News ID: 259786
Published: 0524 GMT October 05, 2019

Main points of Johnson’s Brexit game of hide-and-seek

Main points of Johnson’s Brexit game of hide-and-seek

UK PM Boris Johnson’s Brexit game of hide-and-seek with the public has been called out by the EU and Ireland. Read the main points of his limited-release ‘final deal’ and the reactionary outcry.

In an extraordinary announcement telling of growing mistrust of the UK Government, President of the European Commission, Jean-Claude Juncker, and Leo Varadkar, the Irish Taoiseach, issued a statement saying that the UK should open the legal text submitted to the EU on Wednesday to public scrutiny, Presstv Reported.

Boris Johnson has published only a seven page report on the 44-page proposal, having kept secret further details from his cohorts in Parliament as well as the public.

Specifically, the seven-page explanatory document states that the Prime Minister insists on a customs border on the island of Ireland, which would “absolutely not” require new infrastructure for checks and controls.

Northern Ireland shall retain the ability to vote every four years on whether it chooses to stay in the EU’s single market for goods, the government proposed. The plan would keep Northern Ireland in the EU single market for goods but see it leave the customs union.

Mr. Johnson said his idea of replacing the Irish backstop with a new regime of checks represented a genuine compromise and had been heard with interest by EU leaders. The UK PM warned that if the EU fails to accept his final deal, he will allow a no-deal to go through.

====================

TASKS AND EXERCISES
1/ According to the Brexit article, how many pages long is the proposal that Boris Johnson submitted?
2/ Revise the passage of the Brexit article starting at "Mr. Johnson said" and ending at "to go through.", replacing "genuine compromise" with "fair compromise".

INFORMATION SHOWN
====================

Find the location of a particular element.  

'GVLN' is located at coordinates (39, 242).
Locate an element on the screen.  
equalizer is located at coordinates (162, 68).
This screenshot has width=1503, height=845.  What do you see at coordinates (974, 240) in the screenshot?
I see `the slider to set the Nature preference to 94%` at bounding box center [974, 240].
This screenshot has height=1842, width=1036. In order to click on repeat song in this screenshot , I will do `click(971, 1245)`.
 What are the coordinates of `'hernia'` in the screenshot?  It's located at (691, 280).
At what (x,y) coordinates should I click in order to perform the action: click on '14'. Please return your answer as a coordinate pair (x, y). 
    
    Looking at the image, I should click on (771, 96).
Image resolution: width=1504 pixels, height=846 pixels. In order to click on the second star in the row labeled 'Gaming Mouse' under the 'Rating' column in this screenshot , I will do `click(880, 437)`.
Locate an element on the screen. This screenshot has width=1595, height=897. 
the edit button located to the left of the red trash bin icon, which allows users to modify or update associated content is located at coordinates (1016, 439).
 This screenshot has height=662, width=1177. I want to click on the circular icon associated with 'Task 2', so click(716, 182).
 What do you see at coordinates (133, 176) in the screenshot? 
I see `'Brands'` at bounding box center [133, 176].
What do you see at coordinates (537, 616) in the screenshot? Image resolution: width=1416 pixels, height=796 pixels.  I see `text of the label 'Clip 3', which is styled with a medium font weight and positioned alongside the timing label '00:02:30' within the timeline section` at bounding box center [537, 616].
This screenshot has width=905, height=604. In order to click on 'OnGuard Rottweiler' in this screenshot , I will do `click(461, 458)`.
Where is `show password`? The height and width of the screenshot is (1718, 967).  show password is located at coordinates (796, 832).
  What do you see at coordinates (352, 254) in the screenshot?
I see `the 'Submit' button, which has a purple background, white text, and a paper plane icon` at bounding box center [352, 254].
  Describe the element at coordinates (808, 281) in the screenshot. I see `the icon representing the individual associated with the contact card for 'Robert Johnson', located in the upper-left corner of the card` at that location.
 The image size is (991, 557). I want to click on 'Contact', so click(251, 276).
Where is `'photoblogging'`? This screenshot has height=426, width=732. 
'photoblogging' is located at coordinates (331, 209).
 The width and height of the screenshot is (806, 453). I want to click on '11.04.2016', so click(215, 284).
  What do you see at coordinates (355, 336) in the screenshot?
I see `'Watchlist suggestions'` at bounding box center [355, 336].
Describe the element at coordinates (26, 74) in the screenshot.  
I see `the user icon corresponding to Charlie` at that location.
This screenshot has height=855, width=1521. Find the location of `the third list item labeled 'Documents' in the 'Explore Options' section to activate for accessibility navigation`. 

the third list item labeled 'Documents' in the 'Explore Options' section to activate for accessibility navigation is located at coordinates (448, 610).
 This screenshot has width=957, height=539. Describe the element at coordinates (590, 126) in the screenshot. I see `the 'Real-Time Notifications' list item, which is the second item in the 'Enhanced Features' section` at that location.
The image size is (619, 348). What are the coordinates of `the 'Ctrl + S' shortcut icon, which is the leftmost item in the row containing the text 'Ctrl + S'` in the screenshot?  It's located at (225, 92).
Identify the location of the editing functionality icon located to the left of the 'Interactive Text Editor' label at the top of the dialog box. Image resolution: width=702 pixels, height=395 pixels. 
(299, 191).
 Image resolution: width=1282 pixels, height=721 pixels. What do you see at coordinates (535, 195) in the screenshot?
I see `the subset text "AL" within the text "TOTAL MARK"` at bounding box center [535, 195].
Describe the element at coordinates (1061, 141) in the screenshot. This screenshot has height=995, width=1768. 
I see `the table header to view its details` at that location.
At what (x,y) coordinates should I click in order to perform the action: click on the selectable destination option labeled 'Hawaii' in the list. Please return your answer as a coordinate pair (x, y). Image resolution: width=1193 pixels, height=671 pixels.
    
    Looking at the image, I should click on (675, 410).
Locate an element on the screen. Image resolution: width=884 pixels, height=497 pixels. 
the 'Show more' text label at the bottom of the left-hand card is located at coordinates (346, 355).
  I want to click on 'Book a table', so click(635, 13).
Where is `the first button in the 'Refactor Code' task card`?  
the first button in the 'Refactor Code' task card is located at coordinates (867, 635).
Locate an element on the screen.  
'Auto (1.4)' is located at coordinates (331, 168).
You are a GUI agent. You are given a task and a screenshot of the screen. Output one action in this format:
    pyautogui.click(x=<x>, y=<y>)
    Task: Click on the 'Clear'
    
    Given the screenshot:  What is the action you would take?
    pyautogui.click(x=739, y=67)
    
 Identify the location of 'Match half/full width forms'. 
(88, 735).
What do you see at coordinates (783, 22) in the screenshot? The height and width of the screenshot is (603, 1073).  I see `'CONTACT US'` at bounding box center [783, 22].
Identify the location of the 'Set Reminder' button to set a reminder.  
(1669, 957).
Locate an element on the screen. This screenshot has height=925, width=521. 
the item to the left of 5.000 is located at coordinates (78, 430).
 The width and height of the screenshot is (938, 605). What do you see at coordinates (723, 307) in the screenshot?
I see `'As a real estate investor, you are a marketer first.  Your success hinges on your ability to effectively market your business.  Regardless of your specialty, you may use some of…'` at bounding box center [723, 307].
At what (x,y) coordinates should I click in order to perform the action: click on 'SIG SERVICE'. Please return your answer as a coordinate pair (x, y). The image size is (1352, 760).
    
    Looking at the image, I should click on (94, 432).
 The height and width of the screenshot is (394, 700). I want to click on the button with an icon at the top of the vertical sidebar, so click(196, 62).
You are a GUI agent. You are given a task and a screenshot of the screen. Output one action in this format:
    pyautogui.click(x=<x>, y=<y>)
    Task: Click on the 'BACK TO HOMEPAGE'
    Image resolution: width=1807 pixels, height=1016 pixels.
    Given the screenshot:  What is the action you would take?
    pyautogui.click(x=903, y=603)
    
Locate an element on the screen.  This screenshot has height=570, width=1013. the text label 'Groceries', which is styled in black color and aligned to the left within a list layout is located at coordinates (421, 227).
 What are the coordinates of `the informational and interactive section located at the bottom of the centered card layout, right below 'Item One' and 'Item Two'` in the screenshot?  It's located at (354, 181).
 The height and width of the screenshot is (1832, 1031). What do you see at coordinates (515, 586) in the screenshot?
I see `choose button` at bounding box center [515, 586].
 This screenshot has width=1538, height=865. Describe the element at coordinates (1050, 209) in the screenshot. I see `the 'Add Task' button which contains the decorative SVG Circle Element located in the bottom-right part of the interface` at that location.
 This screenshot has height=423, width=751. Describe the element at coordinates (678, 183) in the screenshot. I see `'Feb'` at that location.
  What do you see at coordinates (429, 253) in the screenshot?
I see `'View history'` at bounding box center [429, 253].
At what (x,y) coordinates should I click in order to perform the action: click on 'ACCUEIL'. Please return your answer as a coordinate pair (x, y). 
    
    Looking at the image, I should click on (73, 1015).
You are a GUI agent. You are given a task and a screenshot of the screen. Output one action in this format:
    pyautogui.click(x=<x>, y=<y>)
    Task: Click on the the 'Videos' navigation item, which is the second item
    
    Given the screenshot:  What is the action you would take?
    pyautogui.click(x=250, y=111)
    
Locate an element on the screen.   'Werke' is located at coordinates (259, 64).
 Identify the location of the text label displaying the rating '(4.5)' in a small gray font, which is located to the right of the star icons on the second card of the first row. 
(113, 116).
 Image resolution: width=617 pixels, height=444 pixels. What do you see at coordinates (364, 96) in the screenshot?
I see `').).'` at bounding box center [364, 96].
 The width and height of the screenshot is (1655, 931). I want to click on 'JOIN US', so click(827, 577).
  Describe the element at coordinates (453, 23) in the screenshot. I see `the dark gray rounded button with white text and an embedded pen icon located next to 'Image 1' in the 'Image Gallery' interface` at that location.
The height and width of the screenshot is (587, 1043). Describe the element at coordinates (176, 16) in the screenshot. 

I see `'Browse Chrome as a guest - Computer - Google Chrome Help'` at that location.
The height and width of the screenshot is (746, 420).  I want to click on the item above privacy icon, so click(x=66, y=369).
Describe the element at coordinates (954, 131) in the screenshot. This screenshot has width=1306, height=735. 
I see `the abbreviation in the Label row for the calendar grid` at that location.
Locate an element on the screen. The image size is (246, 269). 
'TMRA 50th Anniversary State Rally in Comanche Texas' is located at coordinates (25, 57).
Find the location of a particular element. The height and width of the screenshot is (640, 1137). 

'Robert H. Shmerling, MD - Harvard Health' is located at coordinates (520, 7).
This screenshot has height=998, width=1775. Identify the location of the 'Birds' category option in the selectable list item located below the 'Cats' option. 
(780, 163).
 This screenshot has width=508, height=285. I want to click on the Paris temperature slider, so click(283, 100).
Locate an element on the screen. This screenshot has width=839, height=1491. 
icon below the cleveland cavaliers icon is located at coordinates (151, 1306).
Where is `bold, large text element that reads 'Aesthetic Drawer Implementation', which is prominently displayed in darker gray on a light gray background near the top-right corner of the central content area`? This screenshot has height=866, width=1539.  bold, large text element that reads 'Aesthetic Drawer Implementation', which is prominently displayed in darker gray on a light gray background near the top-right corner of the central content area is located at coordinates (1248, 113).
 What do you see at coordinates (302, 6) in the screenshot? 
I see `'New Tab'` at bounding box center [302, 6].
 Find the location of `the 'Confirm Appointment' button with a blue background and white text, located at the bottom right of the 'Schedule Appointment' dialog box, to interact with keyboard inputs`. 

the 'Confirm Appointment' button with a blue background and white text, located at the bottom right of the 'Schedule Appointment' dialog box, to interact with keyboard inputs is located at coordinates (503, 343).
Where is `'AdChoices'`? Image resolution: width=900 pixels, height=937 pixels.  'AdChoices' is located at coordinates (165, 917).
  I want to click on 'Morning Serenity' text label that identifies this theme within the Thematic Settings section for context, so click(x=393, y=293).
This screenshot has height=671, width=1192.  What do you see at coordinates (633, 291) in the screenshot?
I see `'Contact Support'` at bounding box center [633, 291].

====================

RESPONSES PER TASK
1/ The proposal is 44 pages long.

2/
Mr. Johnson said his idea of replacing the Irish backstop with a new regime of checks represented a fair compromise and had been heard with interest by EU leaders. The UK PM warned that if the EU fails to accept his final deal, he will allow a no-deal to go through.